Bu Suka pun menunjukkan surat yang ia bawa.
“Wah, akan saya tanyakan dulu,” kata Bapak itu sambil masuk ke dalam ruang tata pegawai.
Perasaan Puspita tidak enak, begitu pula dengan Bu Suka. Seorang wanita keluar dari ruangan dengan wajah cemberut.
“Bu, maaf… Lomba ini sudah dipindah tempat penyelenggaraannya. Jadi di kantor dinas pendidikan provinsi, yang di daerah Renon,” kata wanita itu.
“Hah? Kok, saya tidak mendapatkan informasinya? Bagaimana ini?” tanya Bu Suka panik, karena tinggal 15 menit sebelum lomba dimulai.
“Kami sudah berusaha infokan kembali melalui telepon kemarin pagi, Bu. Tetapi tidak ada yang mengangkat telepon,” jawab wanita itu.
Bu Suka baru teringat kalau telepon rumahnya memang agak bermasalah. Puspita hanya bisa diam. Jantungnya berdegup lebih cepat dan lebih kencang. Apakah ia akan batal ikut lomba?
Bu Suka segera menghentikan taksi yang lewat. Ia meminta supir untuk segera mengantar ke tempat yang dimaksud. Bu Suka berusaha menutupi kecemasan karena pasti mereka terlambat tiba di tempat lomba. Namun, Puspita bisa merasakan kecemasan Bu Suka. Puspita pun semakin cemas.
Pukul 09.20, mereka sudah terlambat 20 menit dari waktu dimulainya lomba. Dengan setengah berlari, Bu Suka segera menghampiri panitia lomba dan menjelaskan apa yang terjadi. Puspita tidak bisa mendengar apa yang dibicarakan Bu Suka. Ia sangat takut kalau ia gugur sebelum ikut lomba.
“Puspita, kamu tetap boleh masuk, tetapi tidak ada waktu tambahan untuk kamu membaca bukunya. Kalau yang lain dua jam, kalau kamu jadinya hanya satu jam tiga puluh menit.

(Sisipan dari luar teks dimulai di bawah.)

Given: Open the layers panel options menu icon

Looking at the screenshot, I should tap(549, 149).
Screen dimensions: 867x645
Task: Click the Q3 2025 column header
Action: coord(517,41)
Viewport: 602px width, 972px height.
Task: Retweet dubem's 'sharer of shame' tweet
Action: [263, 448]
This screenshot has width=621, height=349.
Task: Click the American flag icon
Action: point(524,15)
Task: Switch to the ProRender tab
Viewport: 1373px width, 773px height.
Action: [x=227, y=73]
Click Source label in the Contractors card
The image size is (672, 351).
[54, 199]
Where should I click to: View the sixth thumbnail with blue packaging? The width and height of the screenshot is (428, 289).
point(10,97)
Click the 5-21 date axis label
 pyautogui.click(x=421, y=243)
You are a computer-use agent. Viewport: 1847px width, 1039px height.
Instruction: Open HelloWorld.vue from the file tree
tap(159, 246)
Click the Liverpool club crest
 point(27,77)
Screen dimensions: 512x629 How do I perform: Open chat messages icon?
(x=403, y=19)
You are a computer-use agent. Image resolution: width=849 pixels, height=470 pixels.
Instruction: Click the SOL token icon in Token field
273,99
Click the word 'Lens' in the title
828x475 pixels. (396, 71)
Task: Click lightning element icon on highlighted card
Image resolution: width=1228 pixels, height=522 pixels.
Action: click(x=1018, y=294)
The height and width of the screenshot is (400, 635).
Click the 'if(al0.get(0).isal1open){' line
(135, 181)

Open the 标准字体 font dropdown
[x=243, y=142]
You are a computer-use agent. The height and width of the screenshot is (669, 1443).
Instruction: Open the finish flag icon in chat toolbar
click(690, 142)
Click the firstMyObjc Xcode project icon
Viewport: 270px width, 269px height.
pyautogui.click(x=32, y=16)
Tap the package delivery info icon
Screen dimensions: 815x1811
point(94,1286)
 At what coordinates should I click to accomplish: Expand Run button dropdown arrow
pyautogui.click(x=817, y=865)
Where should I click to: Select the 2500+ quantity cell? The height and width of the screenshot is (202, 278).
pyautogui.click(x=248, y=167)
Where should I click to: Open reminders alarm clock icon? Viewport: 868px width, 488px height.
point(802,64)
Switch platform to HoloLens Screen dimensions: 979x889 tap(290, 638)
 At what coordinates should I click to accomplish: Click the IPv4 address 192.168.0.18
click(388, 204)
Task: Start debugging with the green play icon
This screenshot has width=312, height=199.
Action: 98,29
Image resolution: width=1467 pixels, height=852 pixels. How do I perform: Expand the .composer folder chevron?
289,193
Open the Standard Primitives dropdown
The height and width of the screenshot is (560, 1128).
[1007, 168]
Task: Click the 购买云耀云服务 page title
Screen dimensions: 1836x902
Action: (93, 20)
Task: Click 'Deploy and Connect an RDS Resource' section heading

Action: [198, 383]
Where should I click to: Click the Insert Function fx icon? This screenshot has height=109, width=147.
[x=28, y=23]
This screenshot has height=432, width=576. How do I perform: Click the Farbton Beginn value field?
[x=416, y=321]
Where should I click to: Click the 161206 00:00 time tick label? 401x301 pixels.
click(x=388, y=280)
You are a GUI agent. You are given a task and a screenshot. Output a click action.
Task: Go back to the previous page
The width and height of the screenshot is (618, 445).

Bagaimana? Kamu masih mau ikut lomba?” tanya Bu Suka sambil mengelus kepala Puspita.
Puspita segera mengangguk. Ia pasti bisa menyelesaikan bacaan dalam waktu yang tersisa. Ia pernah berlatih sebelumnya dan selalu bisa lebih cepat.
“Tarik nafas pelan-pelan dulu, baru mulai membaca, ya. Ibu yakin kamu bisa,” kata Bu Suka sambil tersenyum.